Sollte Großbritannien eines Tages nicht mehr der EU angehören, sei es an die Vereinbarungen der G20-Gruppe der führenden Industrie- und Schwellenländer gebunden – "jedenfalls, wenn sie anständige Leute sind". Denn auf dem G20-Gipfel in Antalya sei vereinbart worden, genauso dieses nicht zu machen, sagte Schäuble.
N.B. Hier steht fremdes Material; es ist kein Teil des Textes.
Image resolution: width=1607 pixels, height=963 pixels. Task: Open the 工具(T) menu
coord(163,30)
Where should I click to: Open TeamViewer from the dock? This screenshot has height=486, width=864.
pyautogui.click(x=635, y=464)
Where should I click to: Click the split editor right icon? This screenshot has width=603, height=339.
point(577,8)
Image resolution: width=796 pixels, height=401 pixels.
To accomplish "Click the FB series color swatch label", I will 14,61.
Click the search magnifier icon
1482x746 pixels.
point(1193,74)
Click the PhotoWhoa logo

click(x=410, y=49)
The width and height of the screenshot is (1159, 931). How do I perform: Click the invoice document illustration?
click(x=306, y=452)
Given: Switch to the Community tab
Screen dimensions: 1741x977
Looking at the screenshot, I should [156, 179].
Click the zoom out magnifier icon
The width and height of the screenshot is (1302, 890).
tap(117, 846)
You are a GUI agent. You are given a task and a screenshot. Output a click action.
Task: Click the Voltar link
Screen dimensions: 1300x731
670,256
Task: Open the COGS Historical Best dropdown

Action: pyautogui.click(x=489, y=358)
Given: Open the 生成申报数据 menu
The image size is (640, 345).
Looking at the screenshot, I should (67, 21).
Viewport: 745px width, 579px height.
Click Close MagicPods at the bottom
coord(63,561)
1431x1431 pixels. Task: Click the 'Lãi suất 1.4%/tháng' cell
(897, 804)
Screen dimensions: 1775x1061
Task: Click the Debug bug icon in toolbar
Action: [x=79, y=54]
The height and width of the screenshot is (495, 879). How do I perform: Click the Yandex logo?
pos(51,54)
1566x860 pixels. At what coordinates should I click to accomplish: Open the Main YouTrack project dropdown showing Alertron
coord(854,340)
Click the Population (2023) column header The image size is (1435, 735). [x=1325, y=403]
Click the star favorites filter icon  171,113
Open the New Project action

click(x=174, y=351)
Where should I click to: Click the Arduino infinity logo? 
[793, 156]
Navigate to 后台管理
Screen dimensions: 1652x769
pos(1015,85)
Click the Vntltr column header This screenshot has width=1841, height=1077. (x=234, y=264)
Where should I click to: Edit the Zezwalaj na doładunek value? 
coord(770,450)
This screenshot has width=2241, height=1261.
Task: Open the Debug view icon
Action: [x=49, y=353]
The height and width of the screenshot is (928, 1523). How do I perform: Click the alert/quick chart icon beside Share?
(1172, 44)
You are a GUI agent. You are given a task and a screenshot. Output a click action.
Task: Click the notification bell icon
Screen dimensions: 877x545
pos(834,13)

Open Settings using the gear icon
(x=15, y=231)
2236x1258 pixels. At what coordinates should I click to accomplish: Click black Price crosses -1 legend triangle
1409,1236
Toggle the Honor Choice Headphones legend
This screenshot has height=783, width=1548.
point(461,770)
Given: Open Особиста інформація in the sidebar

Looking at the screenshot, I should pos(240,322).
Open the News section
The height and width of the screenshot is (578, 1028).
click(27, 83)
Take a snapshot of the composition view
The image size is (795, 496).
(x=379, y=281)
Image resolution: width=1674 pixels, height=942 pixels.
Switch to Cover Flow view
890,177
Das Kalkül hinter Steuersenkungen ist die Hoffnung, damit die Wirtschaft zu beleben und mehr Investoren anzulocken. Dadurch bleiben die Einnahmen gleich oder steigen im Idealfall sogar, weil sich zwar die Steuerbemessung verringert, die steuerpflichtige Basis aber verbreitert. Der künftige US-Präsident Donald Trump hatte im Wahlkampf eine Senkung des Steuersatzes für Unternehmen auf 15 Prozent in Aussicht gestellt.

Ziel: Industrie stärken

Zudem will die britische Regierung die Forschung und Entwicklung in den kommenden Jahren stärker fördern. Bis 2020 werde der Staat jährlich zwei Milliarden Pfund (2,3 Milliarden Euro) ausgeben, um insbesondere neue Technologien wie die Robotertechnik sowie die Bio- und Medizintechnik zu unterstützen, kündigte das Büro von Premierministerin Theresa May an.

May schrieb in der "Financial Times", die Regierung werde die Industrie weiter stärken, bleibe aber gleichzeitig der Senkung des Haushaltsdefizits verpflichtet. "Die Regierung wird ihre Aufgabe fortsetzen, das Defizit zu verringern und die Schulden zu reduzieren. Gleichzeitig werden wir mehr dafür tun, den langfristigen wirtschaftlichen Erfolg Großbritanniens zu fördern." Bereits am Sonntag hatte die Regierung höhere Investitionen in die Infrastruktur angekündigt.

Der mit dem Regierungswechsel im Juli ins Amt gelangte Finanzminister Philip Hammond will am Mittwoch den Nachtragshaushalt im Parlament präsentieren. Dabei will er offenbar eine Abwendung von der der strikten Sparpolitik seines Amtsvorgängers George Osborne verkünden. Probleme müssten "flexibler" angegangen werden, hieß es am Sonntag in der Erklärung seines Ministeriums.

Premierministerin May, die nach dem Brexit-Votum vom 23. Juni den konservativen Regierungschef David Cameron abgelöst hatte, hatte gefordert, dass alle Teile der Bevölkerung vom Wirtschaftswachstum profitieren müssten.